**FRAGMENTO**

■ ■ ■ ■

Las personas nos vamos forjando. Primero somos un hierro cualquiera, divertido, ocupado, virgen como una verja, como un rastrillo, como una badila.
Luego, nos meten en el fuego a todos y dejamos de ser eso que éramos y pasamos a ser otros hierros pero fundidos ya por el fuego.
El fuego es la edad que pasa.
La edad nos moldea y hace de nosotros otros usos, otros aconteceres, otros hábitos.
Al que le va bien, con el tiempo mejora aunque envejezca: ocupa un estado mejor en la sociedad, en su tiempo libre, en el trabajo, en la familia.
Al que le va mal, todo se le desmorona y ya no es ni sombra de lo que fue. Digamos que la forja le ha ido mal. Antes era espada dominante y con la fundición se ha vuelto tenacilla grosera.

■ ■ ■ ■

**LISTADO DE REGISTROS**
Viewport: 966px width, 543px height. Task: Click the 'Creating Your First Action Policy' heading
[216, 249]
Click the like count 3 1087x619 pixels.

■ ■ ■ ■

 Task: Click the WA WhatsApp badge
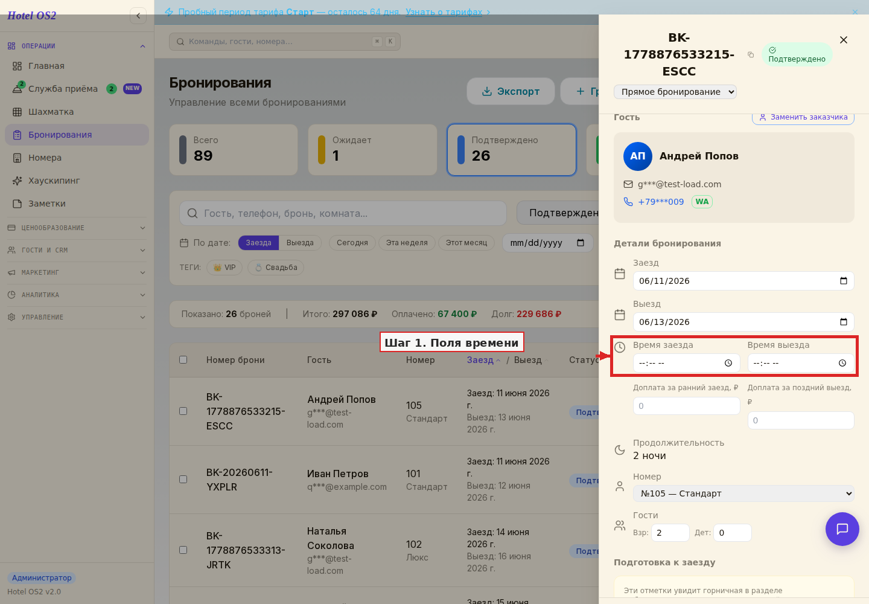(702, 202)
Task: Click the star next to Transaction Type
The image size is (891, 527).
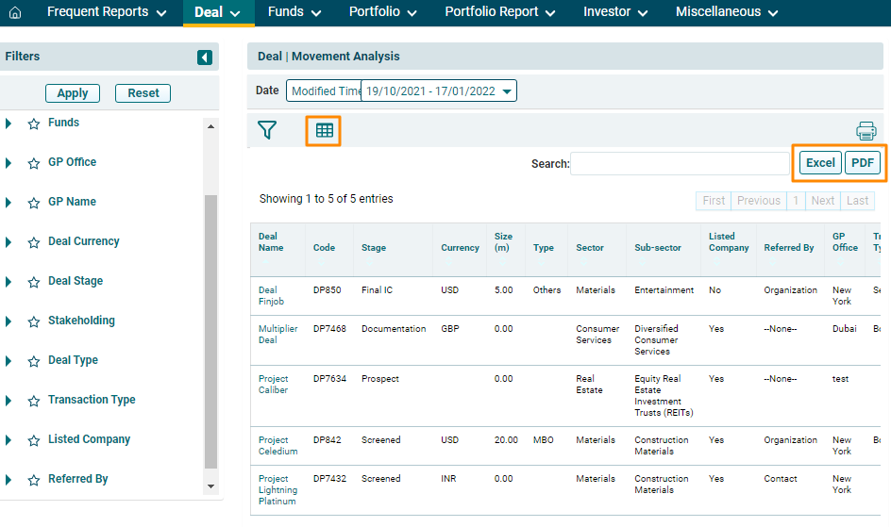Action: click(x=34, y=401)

■ ■ ■ ■

**TAREAS A REALIZAR**
(1) En el fragmento sobre cómo se forjan las personas, ¿qué representa el fuego?
(2) Sigue escribiendo el fragmento sobre cómo se forjan las personas, desde el punto donde termina.

**RESULTADOS DEL EJERCICIO**
(1) El fuego es la edad que pasa.

(2)
Esa es la función del paso del tiempo: ir poniendo a unos en un sitio y a otros en otro. Pero esta función es aleatoria. Con el tiempo pasan cosas aleatorias como enfermedades, accidentes, desamores, locuras, desavenencias, traiciones, juicios, ruinas económicas o personales, etc. Todo pasa aleatoriamente. No podemos buscar explicaciones a lo que nos pasa cuando pasa el tiempo. Simplemente, las cosa pasan, la forja funde el metal, nuestra cabeza da un vuelco y el corazón otro y encima somos más viejos.
Pero hay casos en que la persona en cuestión sí parece buscarse su destino, aceptado después o no.
El caso es que hay que ser valiente no en el sentido de tomar un castillo, como en las películas sino valiente para conservar la sonrisa después de la forja, del cambio, de la edad, del duro paso del tiempo.